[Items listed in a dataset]
******

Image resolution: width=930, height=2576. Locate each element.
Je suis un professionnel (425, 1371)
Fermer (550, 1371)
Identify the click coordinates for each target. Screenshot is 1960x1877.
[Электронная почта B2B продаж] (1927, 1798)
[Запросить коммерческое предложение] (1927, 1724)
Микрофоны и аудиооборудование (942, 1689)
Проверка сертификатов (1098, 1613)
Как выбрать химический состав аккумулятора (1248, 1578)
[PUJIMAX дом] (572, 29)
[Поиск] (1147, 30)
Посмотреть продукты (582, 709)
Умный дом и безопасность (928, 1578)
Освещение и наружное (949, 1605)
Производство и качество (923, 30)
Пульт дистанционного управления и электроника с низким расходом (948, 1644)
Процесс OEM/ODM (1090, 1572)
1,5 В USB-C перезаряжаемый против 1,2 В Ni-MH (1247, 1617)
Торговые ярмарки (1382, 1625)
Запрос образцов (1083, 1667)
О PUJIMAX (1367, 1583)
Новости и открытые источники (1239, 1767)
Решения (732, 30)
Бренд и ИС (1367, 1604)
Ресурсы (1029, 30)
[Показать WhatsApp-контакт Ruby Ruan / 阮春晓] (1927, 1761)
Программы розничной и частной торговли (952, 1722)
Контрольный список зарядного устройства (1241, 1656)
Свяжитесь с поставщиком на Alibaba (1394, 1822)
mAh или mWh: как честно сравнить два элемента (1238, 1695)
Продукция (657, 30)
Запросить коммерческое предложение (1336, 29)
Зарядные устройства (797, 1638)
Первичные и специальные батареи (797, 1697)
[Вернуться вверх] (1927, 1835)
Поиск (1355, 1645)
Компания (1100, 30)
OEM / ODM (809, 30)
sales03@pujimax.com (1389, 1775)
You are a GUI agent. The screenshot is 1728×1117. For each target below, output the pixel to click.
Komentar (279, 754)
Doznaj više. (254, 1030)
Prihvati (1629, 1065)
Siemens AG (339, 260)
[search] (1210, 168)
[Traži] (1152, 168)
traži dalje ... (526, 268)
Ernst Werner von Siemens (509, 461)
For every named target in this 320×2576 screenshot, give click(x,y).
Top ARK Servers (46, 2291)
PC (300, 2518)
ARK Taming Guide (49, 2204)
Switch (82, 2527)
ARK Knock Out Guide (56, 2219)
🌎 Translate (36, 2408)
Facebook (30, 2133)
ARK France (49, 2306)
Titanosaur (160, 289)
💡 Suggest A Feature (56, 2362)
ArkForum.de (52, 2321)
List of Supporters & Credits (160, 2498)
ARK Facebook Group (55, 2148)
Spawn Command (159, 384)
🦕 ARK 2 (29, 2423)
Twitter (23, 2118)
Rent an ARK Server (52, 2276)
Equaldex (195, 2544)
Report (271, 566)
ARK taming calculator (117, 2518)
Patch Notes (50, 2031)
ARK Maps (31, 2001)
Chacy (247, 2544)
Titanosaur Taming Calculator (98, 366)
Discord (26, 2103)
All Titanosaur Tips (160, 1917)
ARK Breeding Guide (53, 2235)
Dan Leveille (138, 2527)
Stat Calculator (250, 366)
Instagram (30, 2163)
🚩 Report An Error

******

Send back the lines of the records word for word, from the very first through the line containing "Как выбрать химический".

Image resolution: width=930, height=2576. Locate each element.
Je suis un professionnel (425, 1371)
Fermer (550, 1371)
Identify the click coordinates for each target. Screenshot is 1960x1877.
[Электронная почта B2B продаж] (1927, 1798)
[Запросить коммерческое предложение] (1927, 1724)
Микрофоны и аудиооборудование (942, 1689)
Проверка сертификатов (1098, 1613)
Как выбрать химический состав аккумулятора (1248, 1578)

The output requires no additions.